With that being said, the ROIs are firstly defined on a subject’s standard surface mesh (as a circle with 7mm radius) around peak nodes from the MNI152 standard mesh (where the peaks are defined from a published fMRI paper), then sampled+transformed to DWI volumetric space for tractography. So, each subject has a slightly different volumetric ROI, according to how their particular surface anatomy aligns with the MNI152 surface. In this sense, we are taking advantage cortical surface alignment.

You mentioned smoothing on the cortical surface, which is something I have not done yet but makes sense. I can sample the raw endpoint density results to subjects’ standard surface meshes, and then perform 2D smoothing as well as conduct the group-level statistical contrasts in standard surface space. I fear that there may be some complications in regards to where the streamlines actually terminate relative to the surfaces’ white-matter boundary, and subsequent volume-to-surface sampling done by AFNI. But the 5TT/ACT masks were defined from the same FreeSurfer data, so perhaps there will be no real issue. I’ll look into it, thanks for the suggestion!
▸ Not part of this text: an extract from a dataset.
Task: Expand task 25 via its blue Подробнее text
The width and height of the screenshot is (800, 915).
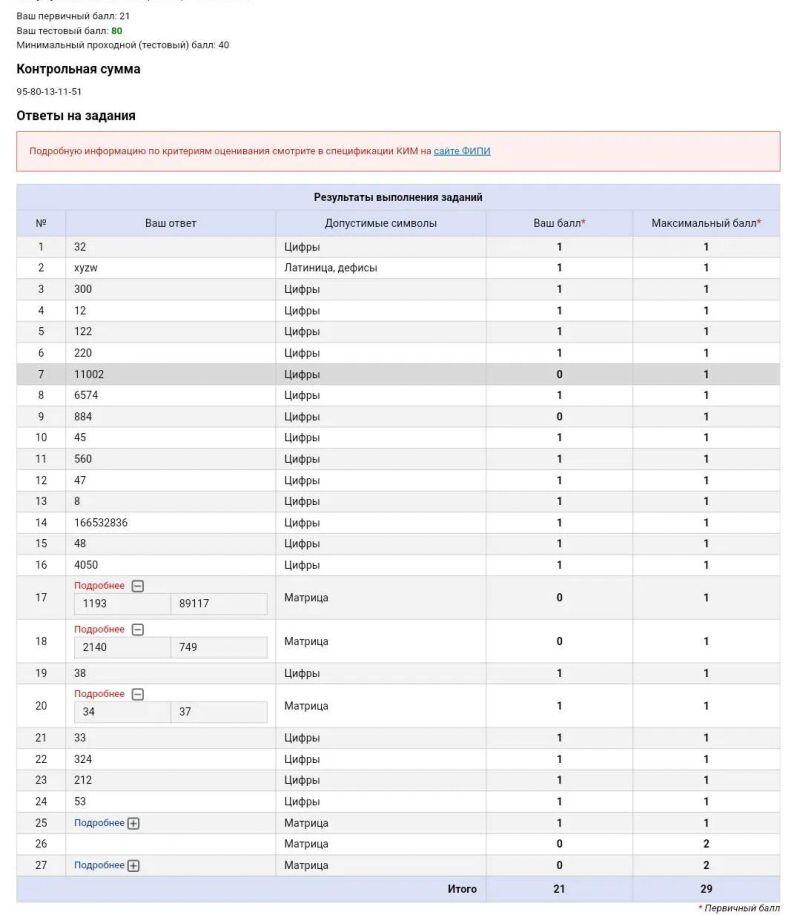Action: (x=99, y=823)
Thanks for mentioning this and seems to make sense statistically… I do think a useful product of using these methods is that results can be described physically in terms cross-sectional area, so I will just make sure to transform back to those units for reporting.

Thanks so much for posting the preprint, really helpful to affirm my understanding of things, and thanks as well for the link to your MRM letter (hadn’t seen this, interesting exchange :wink:). I implemented the use of group-average response functions as well as intensity normalization via mtnormalize, which I believe satisfy the requirements laid out in your preprint regarding connection density normalization. I then apply the SIFT2 weights when performing tckmap to create the TDI/endpoint images (via -tck_weights_in flag). All of this together should amount to the appropriate scaling you mention here, but please correct me if I am wrong.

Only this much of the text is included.